水清浅最后的记忆是味道楼的点心。味道楼就在苏家的铺子隔壁……好,水清浅记得出门的时候,跟苏家婶婶报备过他们俩才走的,还有就是味道楼的掌柜和伙计,胖胖可亲的大掌柜还特别给他和苏平一人一块素鹅掌,再然后,他们在茶楼后院里玩,再后来,水清浅不记得了。
不害怕,大侠不怕黑,大侠也不怕坏人……呜 ,好黑,水清浅吸吸鼻子,压盖鼻子和眼睛里热辣。爹爹教过,遇到拐子,遇到拐子不能哭,应该……
水清浅挣扎的动了动,手指尖碰到了靴子。靴子筒里有把小匕首,还是阿昭哥哥送给他的,水清浅想起了潜海,淡蓝色的天空,深蓝色的大海,白色的帆,沙滩,微风,椰子树,还有很厉害的阿昭哥哥。上次水清浅遇到坏人的时候(杂耍团的人,欺负元宝的妈妈),身边还有阿昭哥哥在。
不怕,不怕。
水清浅开始试着够靴子筒里的匕首,一开始只是指尖能碰到,不过在挣扎着跪起来的时候,就能抓着它了。挣扎之间,绳子好像也有点松,水清浅生出莫大鼓舞,十二分专注的摸清绳索走向,然后用刀刃卡着绳子……簌簌簌簌……啪!

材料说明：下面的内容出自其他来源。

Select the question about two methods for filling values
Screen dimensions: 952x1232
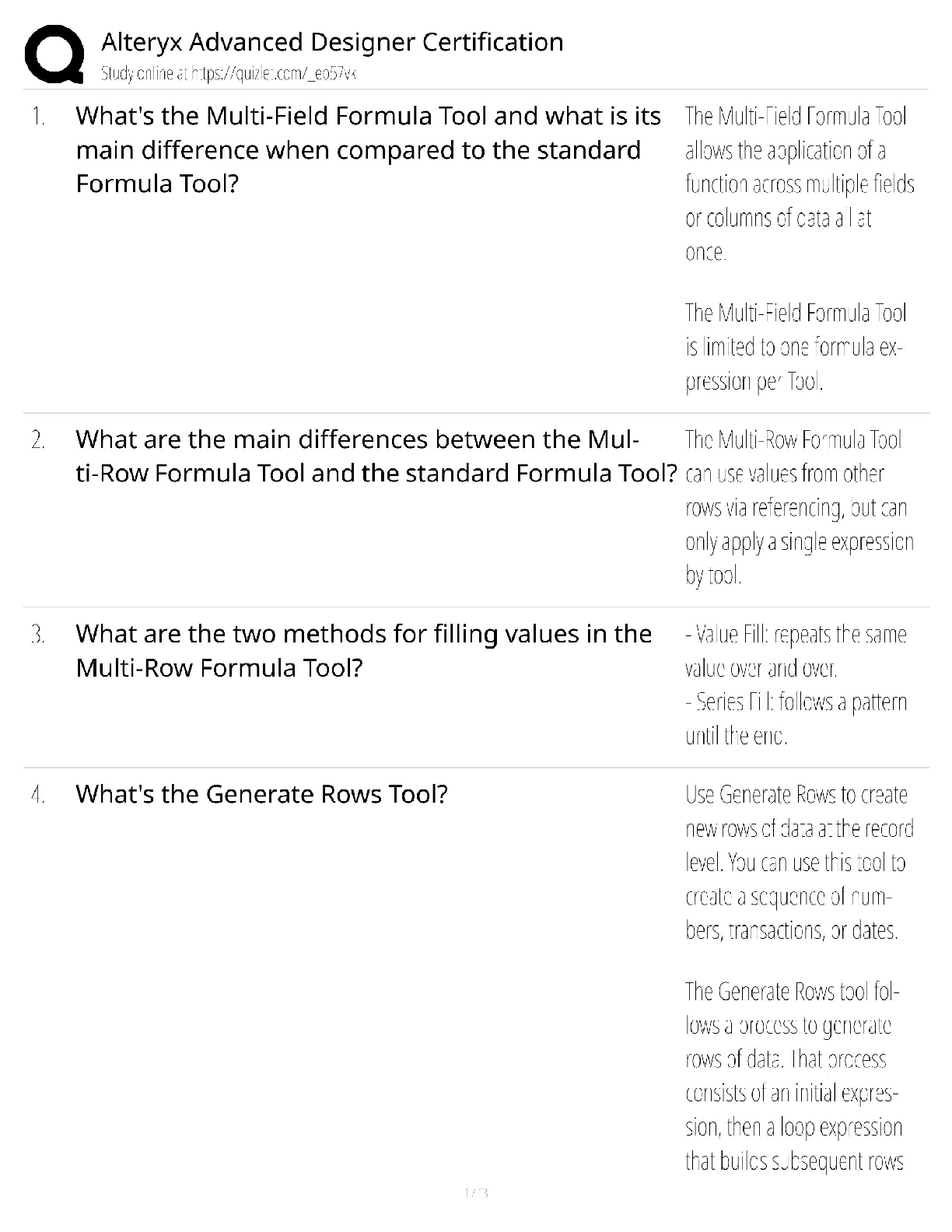click(363, 651)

绳索顿时有了明显的松脱,再挣晃两下……终于脱下来了。
手腕还是被粗糙的绳子磨了,现在才感觉到火辣辣的疼,水清浅舔舔手腕,有一丢丢的血味,并不严重,然后飞快把身上缠七绕八的绳子抓开。水清浅还摸到身上挂的荷包,太好了!水大侠行走江湖的应急荷包还在,摸着黑,水清浅摸到了火柴,刺啦——亮了。
借着火柴的亮光,水清浅看出这屋子特别特别小,两步之外就是墙了,还没窗没门,前边还堆着几摞白菜和萝卜,水清浅仿佛有些了然的仰头看,果然看到棚顶上的暗门。嗯,水清浅明白了,这是菜窖。他见过,水yin庄也有,是在地下挖的,拉开暗门,从上面顺□□就下来了。他们要是想上去,得爬□□。
水清浅四下张望想找东西,却看到身后,
“小胖?小胖!!!”水清浅激动的扑过去,火柴掉地上熄灭也顾不得了,急切的推他, “小胖!小胖!醒醒。”还有朋友在身边,水清浅觉得现在自己没那么害怕了。虽然他们两个都被拐子抓了是更不好的事。
“嗯…… 哦嗯……”苏平呓语的声音更大一些了,好像要醒。
“小胖!你醒了吗?小胖!”水清浅拍他。
“嗯……嗯?清浅?”苏小胖醒后满眼漆黑,以为水清浅在闹,“你蒙我眼睛干什么吖?”
“小胖,我们遇到拐子了!”
苏小胖,“哦,拐子,”揉眼睛,“拐子怎么啦?”
水清浅“………”
“拐子…… 拐子?”苏小胖终于反应过来了,炸了,“哇啊啊啊啊啊!是拐子!!!清浅!!!”
水大侠,“别怕,别怕啊!”抱住更慌乱害怕的苏小胖,水大侠却奇异的冷静了。
“摸摸你身上的包还在吗?”摸黑解了绳子,俩小豆包抱在一起好半天,情绪这才算平复了点,开始想办法。
“还在,”苏平还夹着抽抽搭搭的鼻音,“怎么了?”
“把诸子百篇给我。”
“干嘛?”苏小胖窸窸窣窣的摸到一本书塞到水清浅身上,俩人今天跟着大人上街,就是冲着买书本的,据说入学考试要考的。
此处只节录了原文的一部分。